I’m sure there are plenty of smartass answers to the implicit question this article poses, but please keep them to yourselves. I have a nice, fat old-school National Geographic atlas at home (yes, I know about Google Earth, too), and I’m quite capable of distinguishing the two countries on a map. But with all the calls recently for military action against the Syrian regime—including one by no less a figure than Sen. John McCain, who knows a thing or two about bombing hostile nations and the possible consequences for our pilots—the subject deserves a serious look.
Gen. James Mattis, the current CENTCOM commander (love the guy, even if he is hard on regimental commanders—check out his portrayal in Generation Kill), appeared before the Senate Armed Services Committee (SASC) on 6 March to address this question. He pointed out some of the same things I’ll summarize here.
First, there are no “safe zones” in Syria for an air campaign to defend. In Libya, the geographic separation of the main population centers and the defection of substantial elements of the military early on created extensive rebel-held territory in the eastern part of the country. That doesn’t exist in Syria—particularly the part about widespread defections from the military. Yes, low-ranking soldiers have defected, but senior officers—who are Alawites like Assad—have not left taking entire units with them, as we saw in Libya and also in Yemen.
As Gen. Mattis told the SASC, the only way to create such safe zones would be to insert ground troops—large numbers of ground troops, needless to say, since I doubt the Syrian Army would just stand by and applaud. Although we and other NATO members had special operations forces on the ground in Libya assisting the rebels and handling target acquisition, you may recall the drumbeat from the very beginning of that campaign that there would be no ground troops used. Well, in Syria things would have to start with them.
Second, the Syrian air defense network is an order of magnitude beyond what Libya possessed. The Syrian Air Defense Command (SADC) is composed of about 54,000 personnel in two divisions, equipped with thousands of anti-aircraft artillery (AAA) guns and over 130 surface-to-air missile (SAM) batteries. The Syrians have SA-2, SA-3, SA-5, SA-6, and SA-8 systems, which are older (the SA-2 is the infamous “flying telephone pole” of the Rolling Thunder campaigns over North Vietnam) and similar to what the Libyans had, but the Syrian network is crucially different. The Syrians operate a lot more systems and maintain them far better than the Libyans, and their systems are deployed in an effective overlapping, self-reinforcing layout.

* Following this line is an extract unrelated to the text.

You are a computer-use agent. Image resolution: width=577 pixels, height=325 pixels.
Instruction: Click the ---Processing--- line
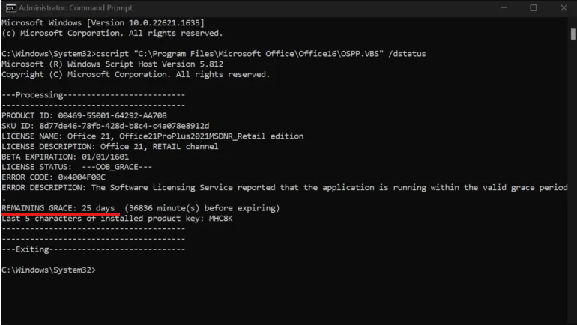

Keep in mind that with the eastern part of Libya in rebel hands from the start of the air campaign, the Libyan air defense perimeter was already breached. Syria won’t be like that. Syria also has more advanced systems than the Libyans did—40 to 50 SA-22s and some SA-11s. Finally, it was reported in November 2011 that the Russians were helpful enough to upgrade some Syrian air defense radar sites and provided the much more advanced S-300 SAM system—the very system they had threatened to sell to the Iranians, to the concern of both the Israeli and U.S. Air Forces.
Speaking of air forces, Syria does have a more capable air force than Libya did, with its frontline interceptors being MiG-25s and MiG-29s—not the latest and greatest by far, but respectable. Still, the U.S. military is not that worried about Syrian fighter aircraft—it’s all those missiles that concern them.
Could we—and despite any NATO help, it would still be a lot of “we”—crack Syria’s air defenses? Of course we could. The question is how many planes and pilots we might lose in the process. Another equally important question as we consider putting these men and women at risk is what we could achieve without the introduction of ground forces. As things stand right now, with no militarily-capable resistance in Syria, the answer is not very much.